TASK BRIEF: Echo the material word for word, starting at the line that contains "The width and height of the screenshot is (997, 679)." and ending at the line that contains "the system power". Leave the pictures out.

STORED ROWS:
......
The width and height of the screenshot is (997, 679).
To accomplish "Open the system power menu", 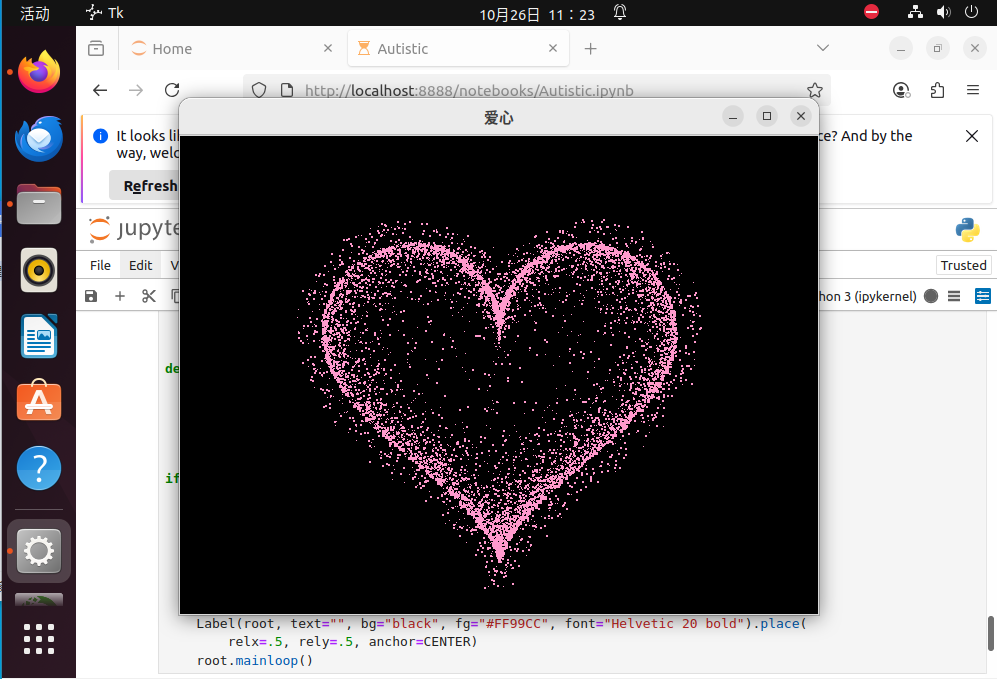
......
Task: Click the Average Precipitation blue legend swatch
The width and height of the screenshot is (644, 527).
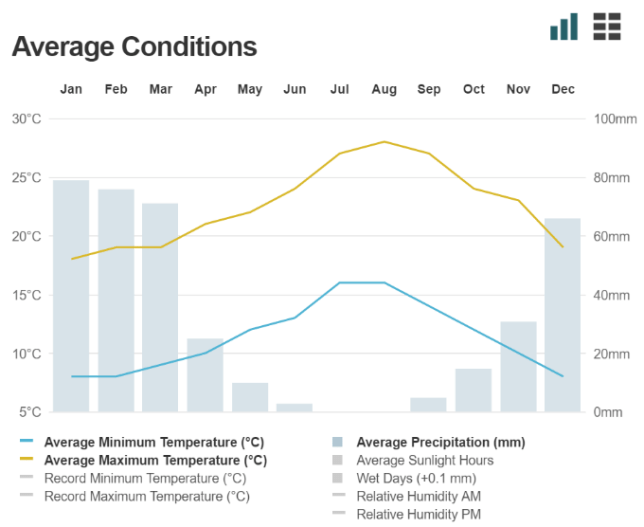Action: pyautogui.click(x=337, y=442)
......
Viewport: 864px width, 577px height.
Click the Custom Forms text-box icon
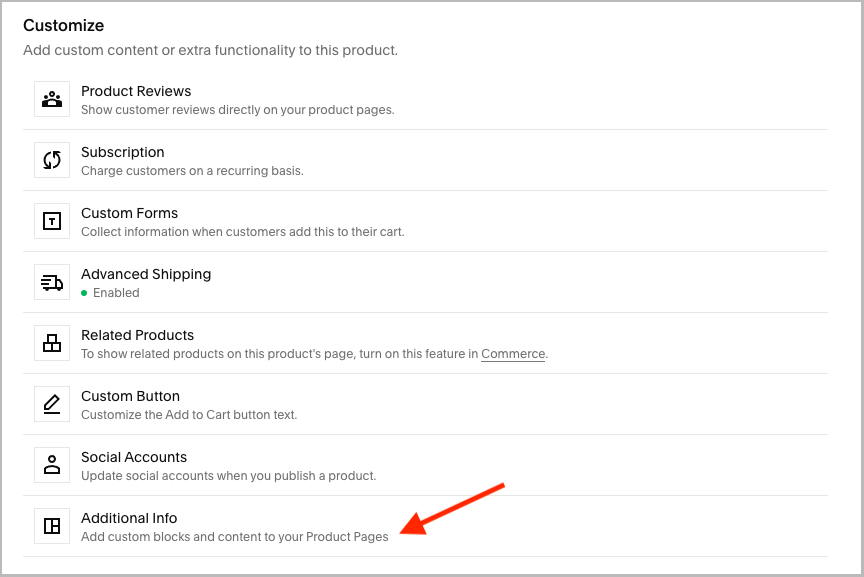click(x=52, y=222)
......
RIGHT ANSWER:
The width and height of the screenshot is (997, 679).
To accomplish "Open the system power menu", 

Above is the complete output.